▸ Task item: Line by line, retype the material with nothing left out.

○ ○ ○ ○ ○

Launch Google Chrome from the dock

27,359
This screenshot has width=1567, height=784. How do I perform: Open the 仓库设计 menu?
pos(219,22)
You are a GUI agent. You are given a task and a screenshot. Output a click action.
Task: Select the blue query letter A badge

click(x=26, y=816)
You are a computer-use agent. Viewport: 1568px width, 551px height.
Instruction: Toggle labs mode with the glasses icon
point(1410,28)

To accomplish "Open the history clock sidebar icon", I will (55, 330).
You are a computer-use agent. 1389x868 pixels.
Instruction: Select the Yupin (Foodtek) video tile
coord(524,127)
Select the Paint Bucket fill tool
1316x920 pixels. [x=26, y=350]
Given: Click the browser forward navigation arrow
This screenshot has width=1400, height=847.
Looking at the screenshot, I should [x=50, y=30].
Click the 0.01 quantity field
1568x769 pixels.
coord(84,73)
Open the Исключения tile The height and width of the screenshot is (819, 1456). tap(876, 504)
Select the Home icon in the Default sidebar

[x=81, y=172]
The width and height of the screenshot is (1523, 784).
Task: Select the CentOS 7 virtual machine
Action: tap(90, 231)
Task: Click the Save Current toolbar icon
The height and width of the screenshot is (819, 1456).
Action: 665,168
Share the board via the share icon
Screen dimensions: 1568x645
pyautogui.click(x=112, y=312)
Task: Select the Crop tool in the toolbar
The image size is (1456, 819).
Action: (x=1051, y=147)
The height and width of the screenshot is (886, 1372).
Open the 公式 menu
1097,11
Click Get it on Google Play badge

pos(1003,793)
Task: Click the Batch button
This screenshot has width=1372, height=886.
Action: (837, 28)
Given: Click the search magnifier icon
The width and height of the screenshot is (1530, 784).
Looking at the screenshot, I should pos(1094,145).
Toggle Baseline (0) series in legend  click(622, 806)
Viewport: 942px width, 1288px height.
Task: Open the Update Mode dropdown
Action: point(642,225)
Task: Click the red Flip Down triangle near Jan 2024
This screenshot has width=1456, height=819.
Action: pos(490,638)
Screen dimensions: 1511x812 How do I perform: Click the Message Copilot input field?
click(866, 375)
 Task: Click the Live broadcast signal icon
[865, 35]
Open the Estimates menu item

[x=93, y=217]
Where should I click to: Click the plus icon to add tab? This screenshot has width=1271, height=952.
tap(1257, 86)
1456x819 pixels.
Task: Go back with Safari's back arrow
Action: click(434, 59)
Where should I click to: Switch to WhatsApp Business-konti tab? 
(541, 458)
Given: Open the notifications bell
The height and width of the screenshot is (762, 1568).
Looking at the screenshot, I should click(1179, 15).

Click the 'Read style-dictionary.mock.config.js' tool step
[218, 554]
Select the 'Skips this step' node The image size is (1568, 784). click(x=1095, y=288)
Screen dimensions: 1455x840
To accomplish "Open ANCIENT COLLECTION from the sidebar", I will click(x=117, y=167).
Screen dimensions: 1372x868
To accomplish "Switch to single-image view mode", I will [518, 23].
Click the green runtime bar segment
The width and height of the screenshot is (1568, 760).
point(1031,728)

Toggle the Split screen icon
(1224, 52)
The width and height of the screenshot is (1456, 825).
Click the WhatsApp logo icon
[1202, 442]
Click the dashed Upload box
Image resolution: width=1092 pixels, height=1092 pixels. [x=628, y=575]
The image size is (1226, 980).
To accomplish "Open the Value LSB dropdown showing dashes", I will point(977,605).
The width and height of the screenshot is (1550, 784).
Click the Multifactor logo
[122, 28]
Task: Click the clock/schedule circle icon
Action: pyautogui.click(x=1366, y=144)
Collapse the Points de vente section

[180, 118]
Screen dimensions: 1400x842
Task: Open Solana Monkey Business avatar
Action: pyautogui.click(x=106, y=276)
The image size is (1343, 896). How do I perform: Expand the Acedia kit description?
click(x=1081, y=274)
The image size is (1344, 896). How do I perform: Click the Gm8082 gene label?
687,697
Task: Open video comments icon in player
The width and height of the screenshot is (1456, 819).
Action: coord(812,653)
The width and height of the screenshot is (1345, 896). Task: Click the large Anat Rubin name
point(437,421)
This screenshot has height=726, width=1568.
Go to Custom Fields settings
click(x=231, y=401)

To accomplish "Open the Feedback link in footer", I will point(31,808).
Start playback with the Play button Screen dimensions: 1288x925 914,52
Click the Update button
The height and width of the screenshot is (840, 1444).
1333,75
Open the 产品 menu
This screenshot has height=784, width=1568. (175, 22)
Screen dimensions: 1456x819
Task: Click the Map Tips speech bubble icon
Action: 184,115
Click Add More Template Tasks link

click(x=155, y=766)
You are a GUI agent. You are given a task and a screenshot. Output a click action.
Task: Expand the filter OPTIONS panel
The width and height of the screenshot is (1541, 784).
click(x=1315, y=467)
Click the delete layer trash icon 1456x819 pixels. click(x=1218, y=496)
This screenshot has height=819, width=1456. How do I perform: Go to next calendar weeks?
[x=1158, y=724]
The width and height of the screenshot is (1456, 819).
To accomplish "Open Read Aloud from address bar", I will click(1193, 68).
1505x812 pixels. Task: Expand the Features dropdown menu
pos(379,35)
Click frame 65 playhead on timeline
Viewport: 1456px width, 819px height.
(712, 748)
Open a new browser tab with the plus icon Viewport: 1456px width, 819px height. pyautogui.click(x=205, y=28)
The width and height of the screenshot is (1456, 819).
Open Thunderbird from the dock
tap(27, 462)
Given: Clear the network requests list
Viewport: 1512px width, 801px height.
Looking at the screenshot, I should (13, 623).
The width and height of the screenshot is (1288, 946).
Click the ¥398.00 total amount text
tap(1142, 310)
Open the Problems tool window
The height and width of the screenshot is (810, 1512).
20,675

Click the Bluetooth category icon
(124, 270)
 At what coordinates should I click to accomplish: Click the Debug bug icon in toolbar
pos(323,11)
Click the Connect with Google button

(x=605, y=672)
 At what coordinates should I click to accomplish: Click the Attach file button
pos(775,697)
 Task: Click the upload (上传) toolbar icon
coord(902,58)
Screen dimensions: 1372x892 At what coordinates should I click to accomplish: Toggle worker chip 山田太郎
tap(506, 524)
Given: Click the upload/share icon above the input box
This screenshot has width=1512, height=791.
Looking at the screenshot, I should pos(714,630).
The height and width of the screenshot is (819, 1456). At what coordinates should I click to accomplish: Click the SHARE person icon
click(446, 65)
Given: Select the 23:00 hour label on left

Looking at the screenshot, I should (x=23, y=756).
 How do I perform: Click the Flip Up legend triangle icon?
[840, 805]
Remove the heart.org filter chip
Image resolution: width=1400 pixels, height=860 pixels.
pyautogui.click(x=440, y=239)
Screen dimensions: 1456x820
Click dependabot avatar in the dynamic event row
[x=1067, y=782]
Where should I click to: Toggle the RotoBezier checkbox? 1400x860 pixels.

○ ○ ○ ○ ○

▸ Solution to this task:
Launch Google Chrome from the dock

27,359
This screenshot has width=1567, height=784. How do I perform: Open the 仓库设计 menu?
pos(219,22)
You are a GUI agent. You are given a task and a screenshot. Output a click action.
Task: Select the blue query letter A badge

click(x=26, y=816)
You are a computer-use agent. Viewport: 1568px width, 551px height.
Instruction: Toggle labs mode with the glasses icon
point(1410,28)

To accomplish "Open the history clock sidebar icon", I will (55, 330).
You are a computer-use agent. 1389x868 pixels.
Instruction: Select the Yupin (Foodtek) video tile
coord(524,127)
Select the Paint Bucket fill tool
1316x920 pixels. [x=26, y=350]
Given: Click the browser forward navigation arrow
This screenshot has width=1400, height=847.
Looking at the screenshot, I should [x=50, y=30].
Click the 0.01 quantity field
1568x769 pixels.
coord(84,73)
Open the Исключения tile The height and width of the screenshot is (819, 1456). tap(876, 504)
Select the Home icon in the Default sidebar

[x=81, y=172]
The width and height of the screenshot is (1523, 784).
Task: Select the CentOS 7 virtual machine
Action: tap(90, 231)
Task: Click the Save Current toolbar icon
The height and width of the screenshot is (819, 1456).
Action: 665,168
Share the board via the share icon
Screen dimensions: 1568x645
pyautogui.click(x=112, y=312)
Task: Select the Crop tool in the toolbar
The image size is (1456, 819).
Action: (x=1051, y=147)
The height and width of the screenshot is (886, 1372).
Open the 公式 menu
1097,11
Click Get it on Google Play badge

pos(1003,793)
Task: Click the Batch button
This screenshot has width=1372, height=886.
Action: (837, 28)
Given: Click the search magnifier icon
The width and height of the screenshot is (1530, 784).
Looking at the screenshot, I should pos(1094,145).
Toggle Baseline (0) series in legend  click(622, 806)
Viewport: 942px width, 1288px height.
Task: Open the Update Mode dropdown
Action: point(642,225)
Task: Click the red Flip Down triangle near Jan 2024
This screenshot has width=1456, height=819.
Action: pos(490,638)
Screen dimensions: 1511x812 How do I perform: Click the Message Copilot input field?
click(866, 375)
 Task: Click the Live broadcast signal icon
[865, 35]
Open the Estimates menu item

[x=93, y=217]
Where should I click to: Click the plus icon to add tab? This screenshot has width=1271, height=952.
tap(1257, 86)
1456x819 pixels.
Task: Go back with Safari's back arrow
Action: click(434, 59)
Where should I click to: Switch to WhatsApp Business-konti tab? 
(541, 458)
Given: Open the notifications bell
The height and width of the screenshot is (762, 1568).
Looking at the screenshot, I should click(1179, 15).

Click the 'Read style-dictionary.mock.config.js' tool step
[218, 554]
Select the 'Skips this step' node The image size is (1568, 784). click(x=1095, y=288)
Screen dimensions: 1455x840
To accomplish "Open ANCIENT COLLECTION from the sidebar", I will click(x=117, y=167).
Screen dimensions: 1372x868
To accomplish "Switch to single-image view mode", I will [518, 23].
Click the green runtime bar segment
The width and height of the screenshot is (1568, 760).
point(1031,728)

Toggle the Split screen icon
(1224, 52)
The width and height of the screenshot is (1456, 825).
Click the WhatsApp logo icon
[1202, 442]
Click the dashed Upload box
Image resolution: width=1092 pixels, height=1092 pixels. [x=628, y=575]
The image size is (1226, 980).
To accomplish "Open the Value LSB dropdown showing dashes", I will point(977,605).
The width and height of the screenshot is (1550, 784).
Click the Multifactor logo
[122, 28]
Task: Click the clock/schedule circle icon
Action: pyautogui.click(x=1366, y=144)
Collapse the Points de vente section

[180, 118]
Screen dimensions: 1400x842
Task: Open Solana Monkey Business avatar
Action: pyautogui.click(x=106, y=276)
The image size is (1343, 896). How do I perform: Expand the Acedia kit description?
click(x=1081, y=274)
The image size is (1344, 896). How do I perform: Click the Gm8082 gene label?
687,697
Task: Open video comments icon in player
The width and height of the screenshot is (1456, 819).
Action: coord(812,653)
The width and height of the screenshot is (1345, 896). Task: Click the large Anat Rubin name
point(437,421)
This screenshot has height=726, width=1568.
Go to Custom Fields settings
click(x=231, y=401)

To accomplish "Open the Feedback link in footer", I will point(31,808).
Start playback with the Play button Screen dimensions: 1288x925 914,52
Click the Update button
The height and width of the screenshot is (840, 1444).
1333,75
Open the 产品 menu
This screenshot has height=784, width=1568. (175, 22)
Screen dimensions: 1456x819
Task: Click the Map Tips speech bubble icon
Action: 184,115
Click Add More Template Tasks link

click(x=155, y=766)
You are a GUI agent. You are given a task and a screenshot. Output a click action.
Task: Expand the filter OPTIONS panel
The width and height of the screenshot is (1541, 784).
click(x=1315, y=467)
Click the delete layer trash icon 1456x819 pixels. click(x=1218, y=496)
This screenshot has height=819, width=1456. How do I perform: Go to next calendar weeks?
[x=1158, y=724]
The width and height of the screenshot is (1456, 819).
To accomplish "Open Read Aloud from address bar", I will click(1193, 68).
1505x812 pixels. Task: Expand the Features dropdown menu
pos(379,35)
Click frame 65 playhead on timeline
Viewport: 1456px width, 819px height.
(712, 748)
Open a new browser tab with the plus icon Viewport: 1456px width, 819px height. pyautogui.click(x=205, y=28)
The width and height of the screenshot is (1456, 819).
Open Thunderbird from the dock
tap(27, 462)
Given: Clear the network requests list
Viewport: 1512px width, 801px height.
Looking at the screenshot, I should (13, 623).
The width and height of the screenshot is (1288, 946).
Click the ¥398.00 total amount text
tap(1142, 310)
Open the Problems tool window
The height and width of the screenshot is (810, 1512).
20,675

Click the Bluetooth category icon
(124, 270)
 At what coordinates should I click to accomplish: Click the Debug bug icon in toolbar
pos(323,11)
Click the Connect with Google button

(x=605, y=672)
 At what coordinates should I click to accomplish: Click the Attach file button
pos(775,697)
 Task: Click the upload (上传) toolbar icon
coord(902,58)
Screen dimensions: 1372x892 At what coordinates should I click to accomplish: Toggle worker chip 山田太郎
tap(506, 524)
Given: Click the upload/share icon above the input box
This screenshot has width=1512, height=791.
Looking at the screenshot, I should pos(714,630).
The height and width of the screenshot is (819, 1456). At what coordinates should I click to accomplish: Click the SHARE person icon
click(446, 65)
Given: Select the 23:00 hour label on left

Looking at the screenshot, I should (x=23, y=756).
 How do I perform: Click the Flip Up legend triangle icon?
[840, 805]
Remove the heart.org filter chip
Image resolution: width=1400 pixels, height=860 pixels.
pyautogui.click(x=440, y=239)
Screen dimensions: 1456x820
Click dependabot avatar in the dynamic event row
[x=1067, y=782]
Where should I click to: Toggle the RotoBezier checkbox? 1400x860 pixels.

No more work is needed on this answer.